**AVAILABLE DATA:**
========================================================================
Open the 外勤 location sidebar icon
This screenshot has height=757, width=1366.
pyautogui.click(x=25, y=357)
========================================================================
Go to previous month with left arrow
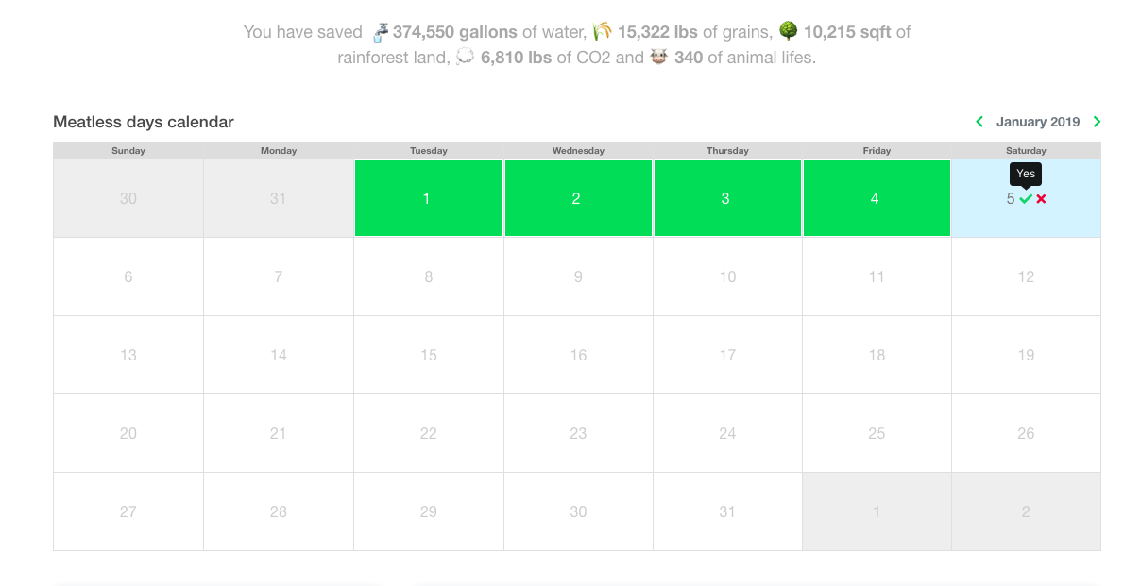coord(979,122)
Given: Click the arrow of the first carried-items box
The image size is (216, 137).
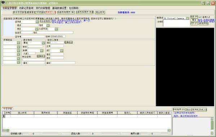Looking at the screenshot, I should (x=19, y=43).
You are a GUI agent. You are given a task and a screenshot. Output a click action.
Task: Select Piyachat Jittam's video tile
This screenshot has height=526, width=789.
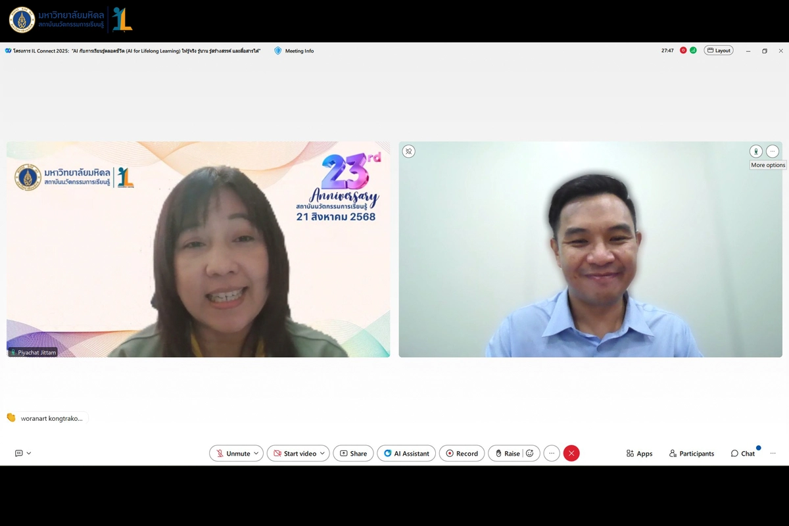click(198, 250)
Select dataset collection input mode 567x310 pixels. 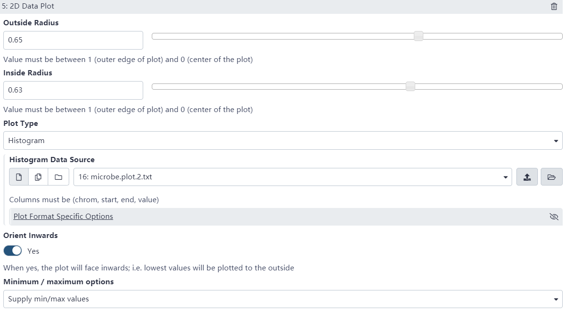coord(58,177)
========================================================================
**PROBLEM TO SOLVE:**
In the listing above, find the line with "Go to previous month with left arrow" and the line with "You are a GUI". Copy exactly those lines and all between them, minus the images.

**EXERCISE OUTPUT:**
Go to previous month with left arrow
coord(979,122)
Given: Click the arrow of the first carried-items box
The image size is (216, 137).
Looking at the screenshot, I should (x=19, y=43).
You are a GUI agent. You are given a task and a screenshot. Output a click action.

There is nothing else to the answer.